_Problem to solve_.
Reproduce every line of the data below word for word, omitting the pictures.
---*---
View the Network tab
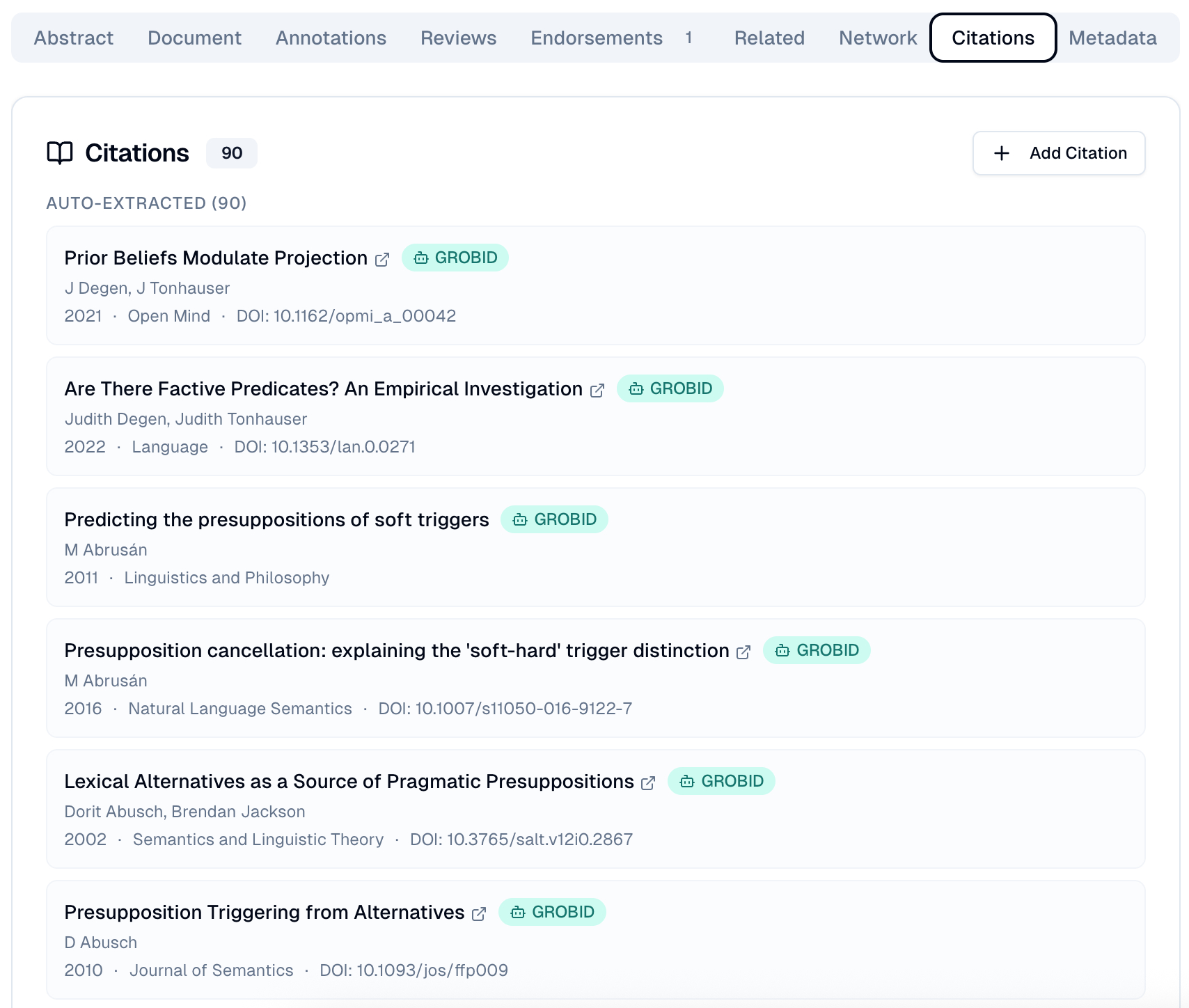Screen dimensions: 1189x1008 [877, 38]
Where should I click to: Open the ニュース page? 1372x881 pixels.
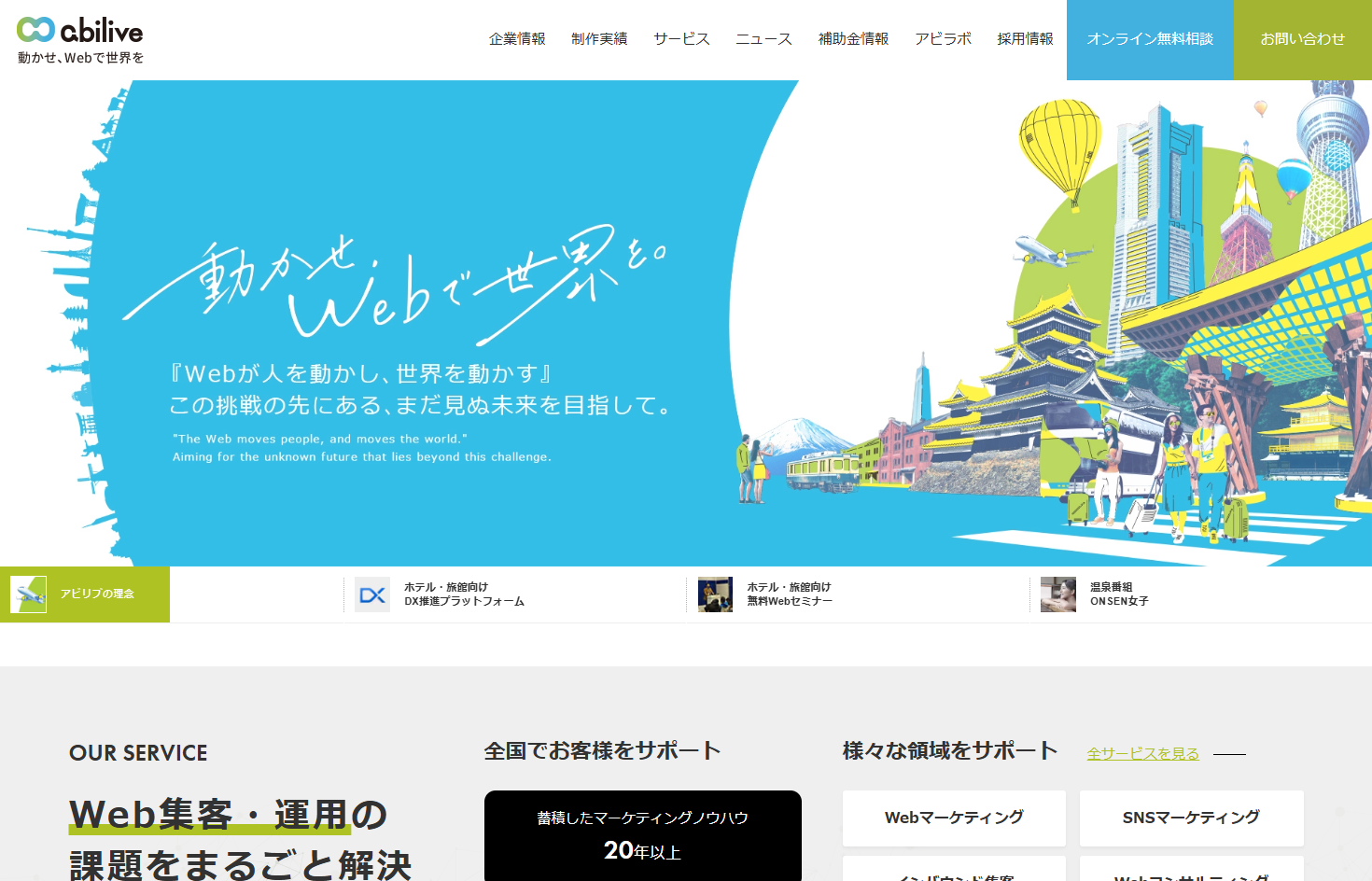click(x=763, y=39)
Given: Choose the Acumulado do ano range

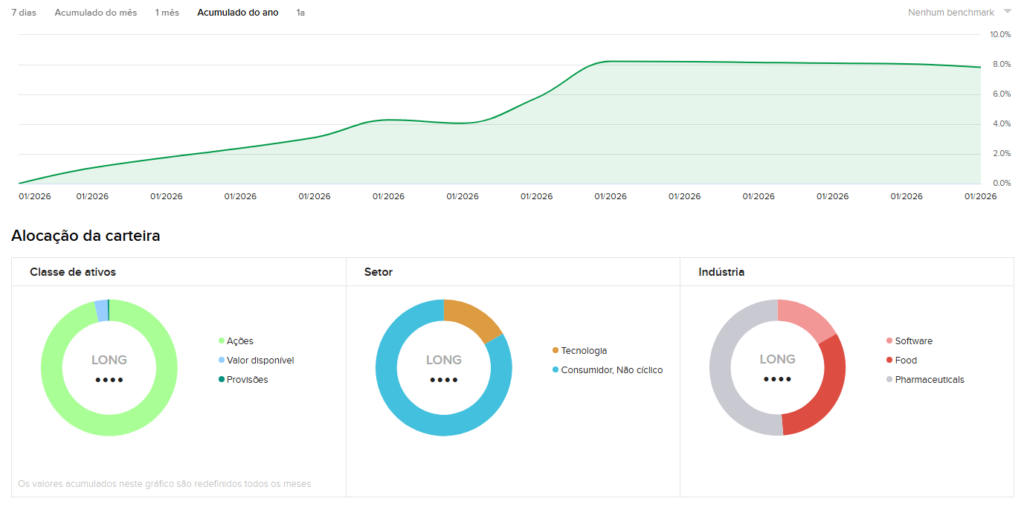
---*---
_Solution for this problem_.
View the Network tab
Screen dimensions: 1189x1008 [877, 38]
Where should I click to: Open the ニュース page? 1372x881 pixels.
click(x=763, y=39)
Given: Choose the Acumulado do ano range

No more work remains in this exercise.